The Rolling Stones aos 50 : Continua à sombra dos Beatles?

Rolling Stones

Um artigo de John Covach no Huffington Post (obrigado, Edílson) pergunta se os Stones estariam novamente sob a sombra dos Beatles, 50 anos depois. E a questão é pertinente, sem dúvida. Mesmo na ativa, com turnê e álbum comemorativo, a impressão é que a primeira aparição dos Fab Four na TV dos EUA rendeu mais citações e comemorações do que o cinquentenário do primeiro álbum da banda de Mick Jagger e Keith Richards, completado em maio.

E por aí já temos uma ideia do motivo. Sempre que se fala em Stones, os holofotes recaem sobre a dupla. George Harrison, com seu virtuosismo demonstrado em canções como While My Guitar Gently Weeps ou a onipresente Something é um complemento mais que luxuoso à genialidade de Lennon e McCartney. Se Charlie Watts é um excelente baterista, o carisma de Ringo conseguiu fazê-lo rivalizar em popularidade com os dois beatles mais reconhecidos –e note que a produção de Ringo como compositor é bissexta.

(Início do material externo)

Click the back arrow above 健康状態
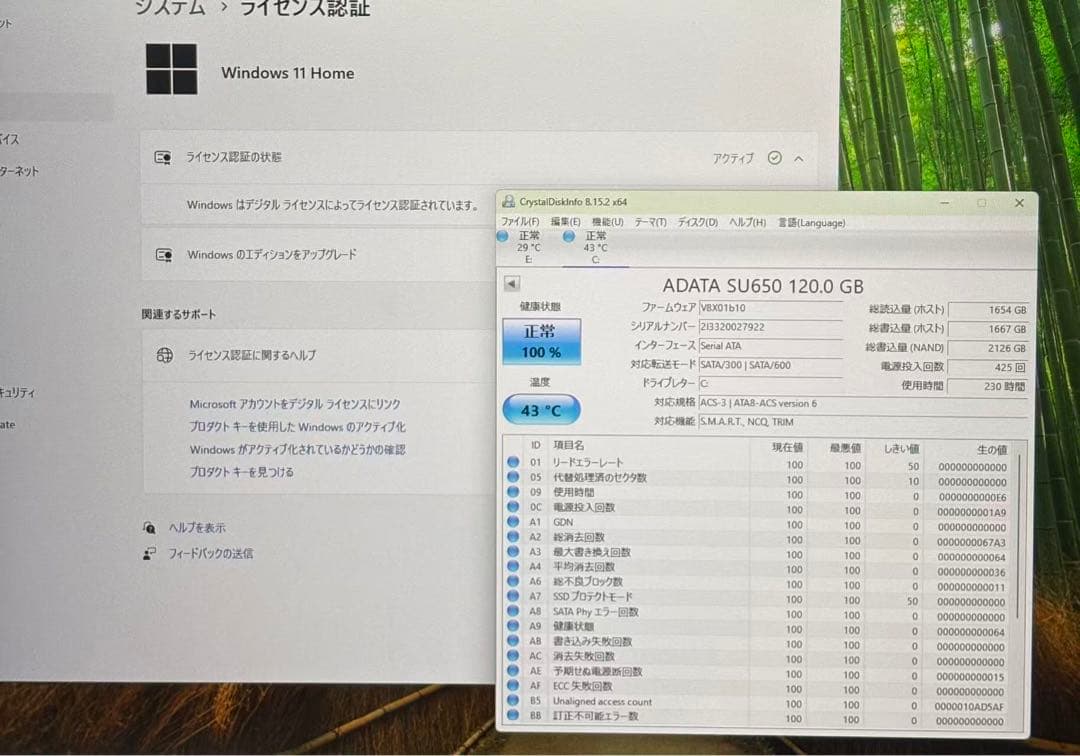Screen dimensions: 1080x756 click(511, 282)
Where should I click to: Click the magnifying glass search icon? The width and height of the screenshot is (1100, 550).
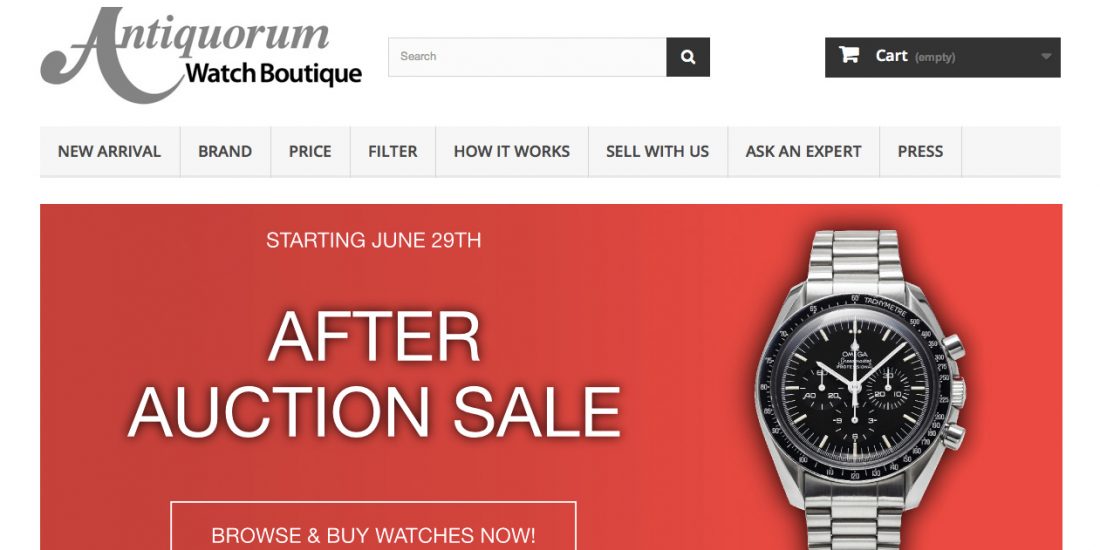(688, 57)
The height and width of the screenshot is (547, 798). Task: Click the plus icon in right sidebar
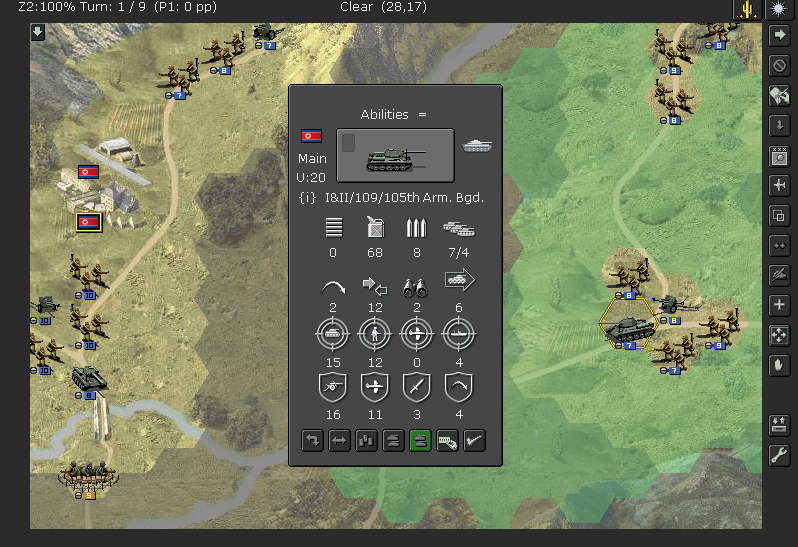[779, 305]
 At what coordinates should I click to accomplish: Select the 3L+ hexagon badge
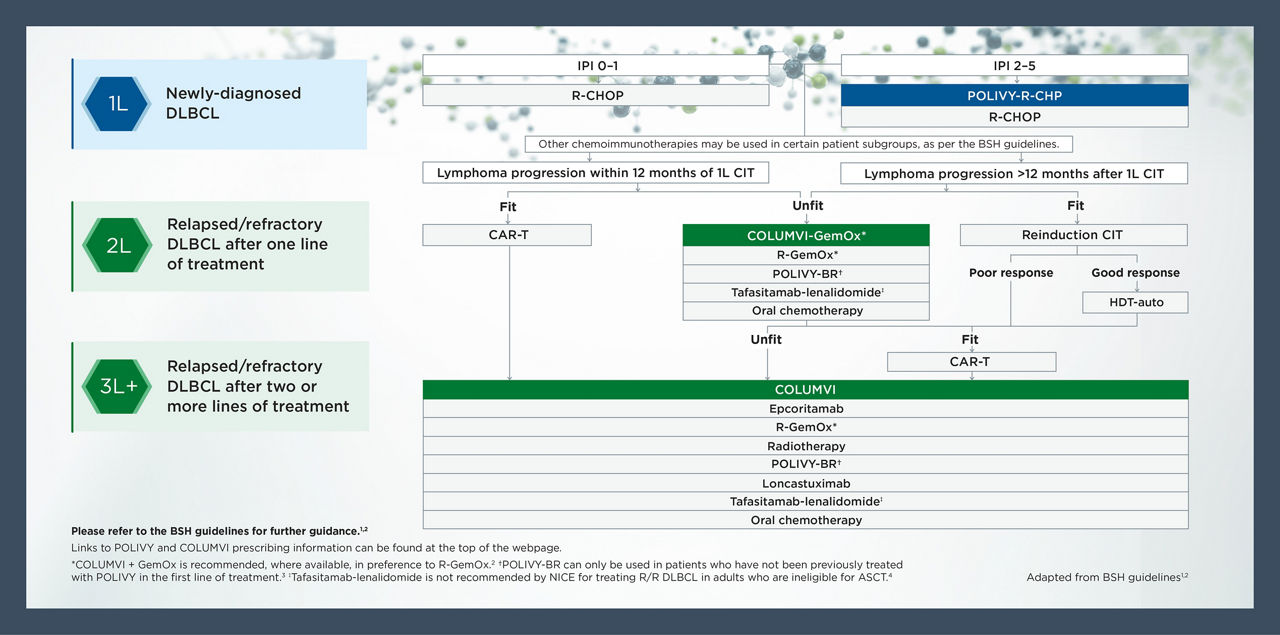[119, 386]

Além disso, os Beatles não têm que conviver com o fantasma de Brian Jones nem com o show sangrento de Altamont, apesar da loucura de Charles Manson, que creditou a Helter Skelter seu impulso assassino e a chacina que vitimou a esposa de Roman Polanski.

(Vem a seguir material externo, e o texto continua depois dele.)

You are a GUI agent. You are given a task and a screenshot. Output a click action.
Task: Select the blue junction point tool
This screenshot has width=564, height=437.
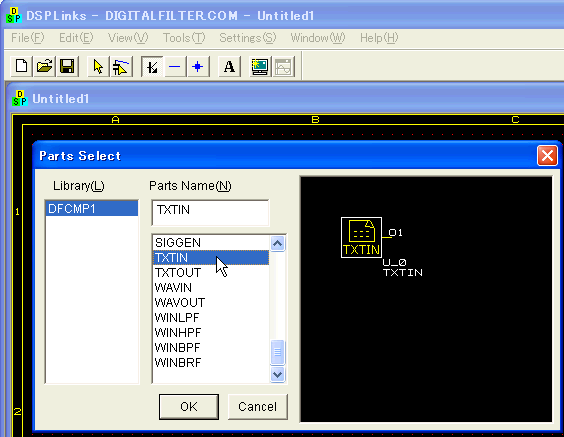pos(198,67)
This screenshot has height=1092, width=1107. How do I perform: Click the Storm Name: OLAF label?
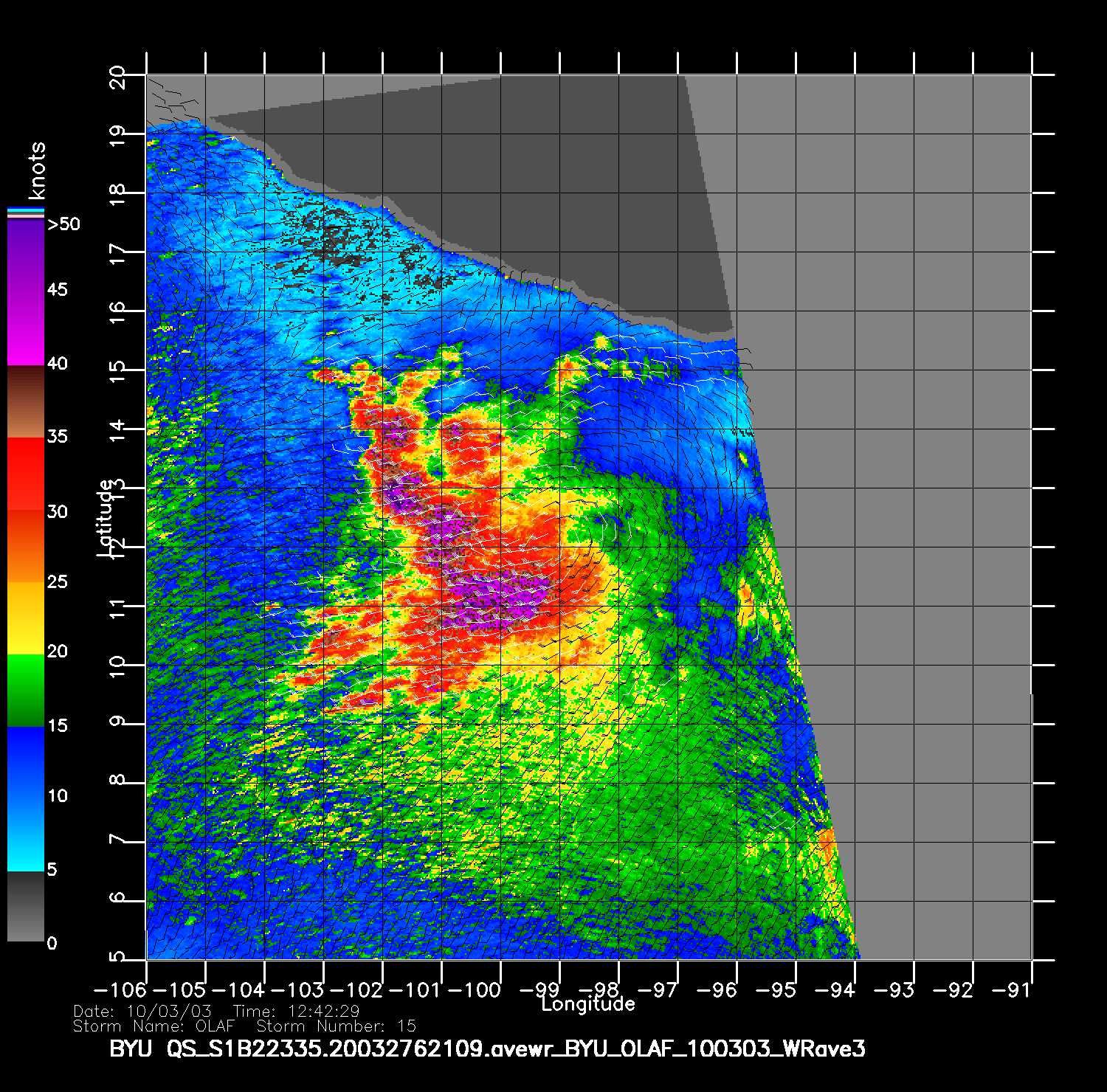(154, 1026)
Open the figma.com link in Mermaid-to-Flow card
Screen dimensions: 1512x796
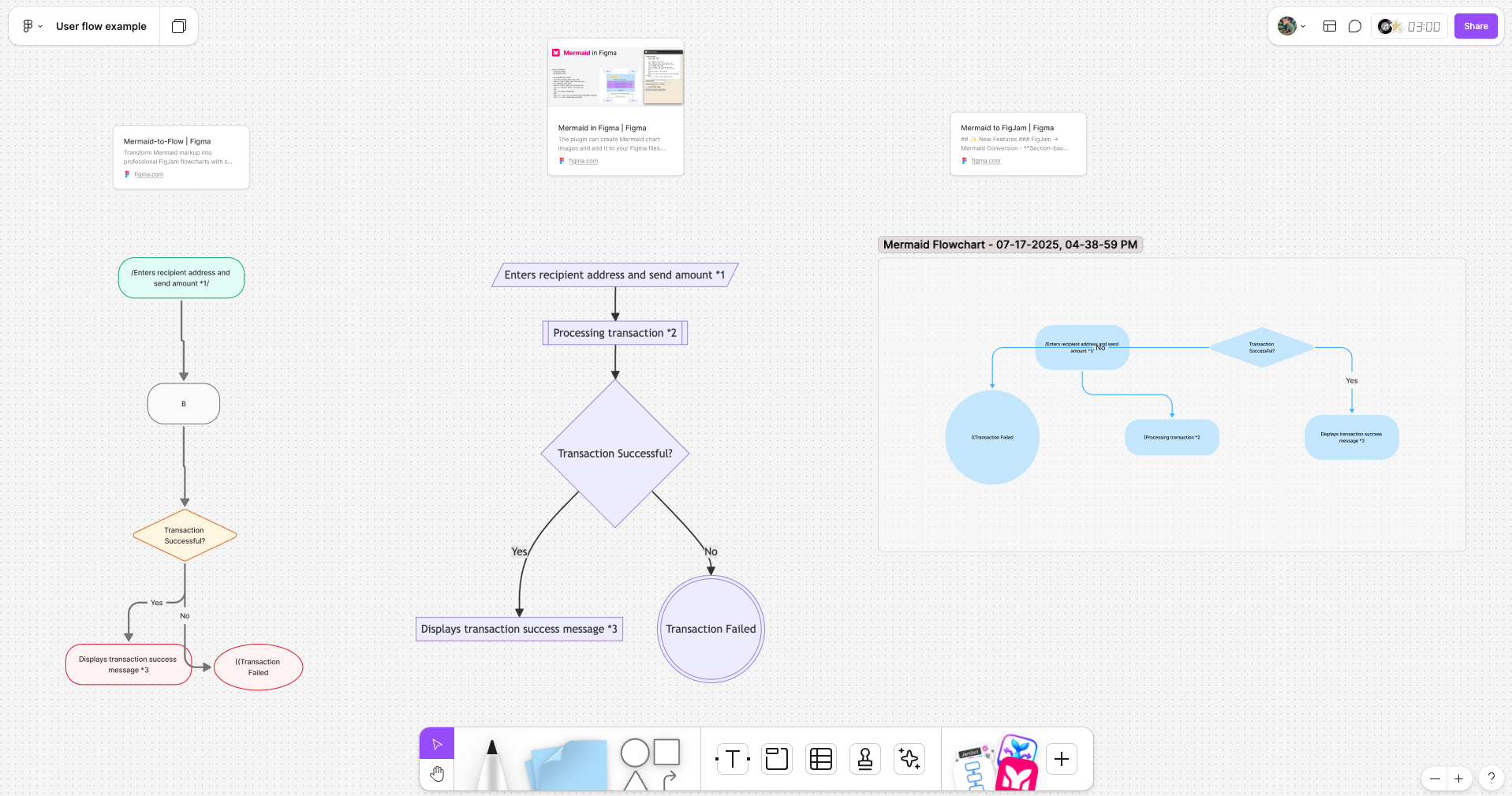point(148,174)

Sobretudo, os Beatles foram capturados encaixotando os instrumentos no auge. Depois de Abbey Road, um álbum grandioso, e apenas oito anos de registros fonográficos, os meninos de Liverpool resolveram interromper uma trajetória avassaladora.

Seus irmãos de Londres, tão próximos na vida real quanto distantes na imagem pública, contestadora e rebelde em contraponto aos bons moços elaborados por Brian Epstein, continuaram a sofrer as glórias e agruras de quem sobreviveu ao punk, à disco, à new-wave e todos os movimentos e modismos surgidos nos últimos cinquenta anos.

É nítido que, mais do que a música e a atitude do começo, Mick, Keith, Ron e Charlie estão rodando o planeta em turnê e se reunindo erraticamente para gravar movidos pelo dinheiro que continua entrando em quantidade espetacular em suas contas.

Paul e Ringo, os integrantes remanescentes do quarteto fantástico, também. A diferença é que o fazem às expensas de sua carreira solo. A marca Beatles só fez ganhar em mística e popularidade, intacta desde que foi congelada no topo do Himalaia do rock, em 1970.